The trick is that while a lot of people are working on it, nobody’s come up with a commercializable system for turning switchgrass and other high-cellulose plants into a (relatively) clean, pumpable liquid fuel you could run a car on.
Here’s a step in the right direction, though:
Previous studies on switchgrass plots suggested that ethanol made from the plant would yield anywhere from 343% to 700% of the energy put into growing the crop and processing it into biofuel. But these studies were based on lab-scale plots of about 5 square meters. So 6 years ago, Kenneth Vogel, a geneticist with the U.S. Department of Agriculture in Lincoln, Nebraska, and colleagues set out to enlist farmers for a much larger evaluation.
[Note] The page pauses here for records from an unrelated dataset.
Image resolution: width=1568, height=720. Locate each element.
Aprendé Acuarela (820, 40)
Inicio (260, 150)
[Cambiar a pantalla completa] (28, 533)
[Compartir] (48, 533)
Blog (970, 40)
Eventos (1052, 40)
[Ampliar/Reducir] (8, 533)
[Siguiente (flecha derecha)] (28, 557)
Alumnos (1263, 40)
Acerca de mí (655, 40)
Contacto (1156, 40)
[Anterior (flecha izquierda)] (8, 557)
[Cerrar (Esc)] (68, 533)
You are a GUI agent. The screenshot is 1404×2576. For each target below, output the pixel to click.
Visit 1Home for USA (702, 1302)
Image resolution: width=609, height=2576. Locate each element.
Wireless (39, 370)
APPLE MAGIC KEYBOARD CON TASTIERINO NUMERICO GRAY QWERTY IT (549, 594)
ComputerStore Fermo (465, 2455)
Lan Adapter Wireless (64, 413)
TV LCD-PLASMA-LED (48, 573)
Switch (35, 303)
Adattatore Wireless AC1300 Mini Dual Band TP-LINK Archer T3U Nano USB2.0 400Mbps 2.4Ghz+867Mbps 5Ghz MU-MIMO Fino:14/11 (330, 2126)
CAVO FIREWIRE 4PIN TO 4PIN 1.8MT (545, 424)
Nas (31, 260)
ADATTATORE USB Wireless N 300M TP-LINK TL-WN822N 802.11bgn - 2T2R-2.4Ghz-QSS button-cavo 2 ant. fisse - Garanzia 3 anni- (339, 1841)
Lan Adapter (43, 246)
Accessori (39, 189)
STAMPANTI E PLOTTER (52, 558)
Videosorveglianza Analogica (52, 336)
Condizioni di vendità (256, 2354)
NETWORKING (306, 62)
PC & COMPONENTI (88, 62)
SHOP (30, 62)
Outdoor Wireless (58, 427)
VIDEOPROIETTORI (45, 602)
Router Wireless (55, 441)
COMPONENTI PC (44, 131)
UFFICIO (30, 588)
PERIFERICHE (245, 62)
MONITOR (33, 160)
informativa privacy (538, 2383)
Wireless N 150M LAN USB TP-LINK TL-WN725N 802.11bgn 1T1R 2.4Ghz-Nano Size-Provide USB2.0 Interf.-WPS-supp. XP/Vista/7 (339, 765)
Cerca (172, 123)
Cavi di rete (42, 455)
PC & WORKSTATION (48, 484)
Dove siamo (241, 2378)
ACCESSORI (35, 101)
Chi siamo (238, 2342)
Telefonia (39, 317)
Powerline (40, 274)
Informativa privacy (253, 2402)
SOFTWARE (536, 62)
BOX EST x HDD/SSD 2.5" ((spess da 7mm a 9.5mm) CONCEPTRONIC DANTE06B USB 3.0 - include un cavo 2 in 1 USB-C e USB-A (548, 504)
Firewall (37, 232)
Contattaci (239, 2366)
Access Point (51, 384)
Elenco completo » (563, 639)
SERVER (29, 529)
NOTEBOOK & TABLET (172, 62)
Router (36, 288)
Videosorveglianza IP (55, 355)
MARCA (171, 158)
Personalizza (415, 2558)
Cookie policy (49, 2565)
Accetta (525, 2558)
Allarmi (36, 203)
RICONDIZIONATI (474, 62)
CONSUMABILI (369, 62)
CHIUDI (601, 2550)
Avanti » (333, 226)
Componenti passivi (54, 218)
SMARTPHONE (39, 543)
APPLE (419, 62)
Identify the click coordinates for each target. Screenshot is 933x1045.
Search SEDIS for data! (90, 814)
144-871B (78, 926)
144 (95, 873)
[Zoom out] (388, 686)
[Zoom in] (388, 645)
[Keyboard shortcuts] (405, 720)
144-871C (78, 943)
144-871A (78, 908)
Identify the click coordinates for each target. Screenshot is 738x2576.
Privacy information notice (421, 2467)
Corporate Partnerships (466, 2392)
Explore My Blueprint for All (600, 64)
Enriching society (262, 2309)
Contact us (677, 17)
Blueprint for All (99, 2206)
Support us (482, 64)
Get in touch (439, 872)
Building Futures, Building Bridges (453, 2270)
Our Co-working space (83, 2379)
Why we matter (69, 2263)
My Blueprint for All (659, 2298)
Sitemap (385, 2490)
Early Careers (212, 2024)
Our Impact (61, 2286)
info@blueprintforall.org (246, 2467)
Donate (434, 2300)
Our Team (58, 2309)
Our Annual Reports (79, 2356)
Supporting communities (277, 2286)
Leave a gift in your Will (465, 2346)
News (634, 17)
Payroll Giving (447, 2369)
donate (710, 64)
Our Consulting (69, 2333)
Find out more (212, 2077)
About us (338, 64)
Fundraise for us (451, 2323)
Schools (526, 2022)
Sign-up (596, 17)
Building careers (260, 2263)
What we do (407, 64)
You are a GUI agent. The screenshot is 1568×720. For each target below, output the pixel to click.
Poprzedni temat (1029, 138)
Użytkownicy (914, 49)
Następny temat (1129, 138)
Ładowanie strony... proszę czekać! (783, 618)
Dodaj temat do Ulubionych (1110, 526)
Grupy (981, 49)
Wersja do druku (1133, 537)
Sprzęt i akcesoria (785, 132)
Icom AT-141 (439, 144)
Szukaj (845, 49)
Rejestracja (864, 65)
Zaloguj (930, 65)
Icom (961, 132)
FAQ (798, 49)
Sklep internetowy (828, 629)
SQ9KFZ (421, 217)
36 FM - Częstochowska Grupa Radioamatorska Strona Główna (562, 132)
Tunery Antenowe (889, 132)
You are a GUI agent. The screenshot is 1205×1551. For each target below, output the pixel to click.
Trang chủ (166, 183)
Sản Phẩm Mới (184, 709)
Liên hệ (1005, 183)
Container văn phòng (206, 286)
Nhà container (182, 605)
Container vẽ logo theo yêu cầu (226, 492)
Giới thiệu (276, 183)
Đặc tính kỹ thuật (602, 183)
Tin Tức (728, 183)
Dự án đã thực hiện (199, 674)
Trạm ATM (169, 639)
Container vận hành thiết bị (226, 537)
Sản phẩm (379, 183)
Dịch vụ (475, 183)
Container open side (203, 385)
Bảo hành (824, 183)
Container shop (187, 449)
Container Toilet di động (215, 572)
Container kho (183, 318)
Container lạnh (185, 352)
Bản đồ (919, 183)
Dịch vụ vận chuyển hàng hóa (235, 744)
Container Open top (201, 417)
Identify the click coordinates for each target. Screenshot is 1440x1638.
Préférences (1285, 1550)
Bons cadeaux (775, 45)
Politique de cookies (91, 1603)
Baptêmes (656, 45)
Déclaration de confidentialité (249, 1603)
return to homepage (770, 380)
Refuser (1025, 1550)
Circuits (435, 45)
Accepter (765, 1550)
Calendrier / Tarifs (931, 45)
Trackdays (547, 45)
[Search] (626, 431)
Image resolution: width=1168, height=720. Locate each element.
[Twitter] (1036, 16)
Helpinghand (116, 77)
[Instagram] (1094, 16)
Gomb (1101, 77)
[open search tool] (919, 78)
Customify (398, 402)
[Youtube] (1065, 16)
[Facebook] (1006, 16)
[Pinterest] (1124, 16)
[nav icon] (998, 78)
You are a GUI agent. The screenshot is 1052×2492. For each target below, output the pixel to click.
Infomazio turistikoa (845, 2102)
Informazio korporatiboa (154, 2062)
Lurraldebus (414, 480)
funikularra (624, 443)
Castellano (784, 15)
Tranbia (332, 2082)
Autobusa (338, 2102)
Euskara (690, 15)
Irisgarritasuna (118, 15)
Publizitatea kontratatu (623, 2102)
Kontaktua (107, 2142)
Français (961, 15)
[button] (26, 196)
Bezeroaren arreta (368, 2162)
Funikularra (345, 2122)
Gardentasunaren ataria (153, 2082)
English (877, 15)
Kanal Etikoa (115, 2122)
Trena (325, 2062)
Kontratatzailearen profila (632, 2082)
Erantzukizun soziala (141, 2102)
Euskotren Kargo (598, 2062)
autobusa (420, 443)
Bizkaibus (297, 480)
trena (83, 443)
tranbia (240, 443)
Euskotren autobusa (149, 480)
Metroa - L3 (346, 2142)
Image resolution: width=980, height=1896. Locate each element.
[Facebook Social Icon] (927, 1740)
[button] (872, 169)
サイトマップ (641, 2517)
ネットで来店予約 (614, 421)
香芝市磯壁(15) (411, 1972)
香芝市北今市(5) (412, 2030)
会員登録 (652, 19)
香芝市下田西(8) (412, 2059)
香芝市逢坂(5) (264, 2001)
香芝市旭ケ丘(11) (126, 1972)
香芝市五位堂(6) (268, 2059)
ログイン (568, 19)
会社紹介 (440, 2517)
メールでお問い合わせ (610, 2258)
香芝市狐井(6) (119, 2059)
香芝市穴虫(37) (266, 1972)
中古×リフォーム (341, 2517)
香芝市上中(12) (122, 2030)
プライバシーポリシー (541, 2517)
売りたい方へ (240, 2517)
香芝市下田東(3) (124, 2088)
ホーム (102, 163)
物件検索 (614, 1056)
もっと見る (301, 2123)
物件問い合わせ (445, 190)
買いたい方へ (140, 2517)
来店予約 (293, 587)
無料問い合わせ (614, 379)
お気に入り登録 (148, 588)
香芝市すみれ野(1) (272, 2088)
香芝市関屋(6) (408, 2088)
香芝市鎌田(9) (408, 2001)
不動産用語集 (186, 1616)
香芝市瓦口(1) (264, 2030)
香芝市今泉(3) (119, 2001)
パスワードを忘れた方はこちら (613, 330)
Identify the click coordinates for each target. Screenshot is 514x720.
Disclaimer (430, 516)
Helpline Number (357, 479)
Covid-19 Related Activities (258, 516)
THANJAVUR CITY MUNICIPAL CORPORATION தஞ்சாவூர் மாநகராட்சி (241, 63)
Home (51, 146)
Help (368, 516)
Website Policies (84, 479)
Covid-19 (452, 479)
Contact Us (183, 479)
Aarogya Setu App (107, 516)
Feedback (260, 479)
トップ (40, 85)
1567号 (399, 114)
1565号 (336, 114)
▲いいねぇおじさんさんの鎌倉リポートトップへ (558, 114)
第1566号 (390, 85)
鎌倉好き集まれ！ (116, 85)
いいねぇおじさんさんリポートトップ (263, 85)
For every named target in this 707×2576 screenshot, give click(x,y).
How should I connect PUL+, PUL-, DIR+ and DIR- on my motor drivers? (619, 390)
Farmers planted switchgrass on 10 farms, each of which was between 3 and 9 hectares. They then tracked the inputs they used–diesel for farm equipment and transporting the harvested grasses, for example–as well as the amount of grass they raised over a 5-year period. After crunching the numbers, Vogel and his colleagues found that ethanol produced from switchgrass yields 540% of the energy used to grow, harvest, and process it into ethanol. Equally important, the researchers found that the switchgrass is carbon neutral, as it absorbs essentially the same amount of greenhouse gases while it’s growing as it emits when burned as fuel.
Still just a sandbox example, but a good one.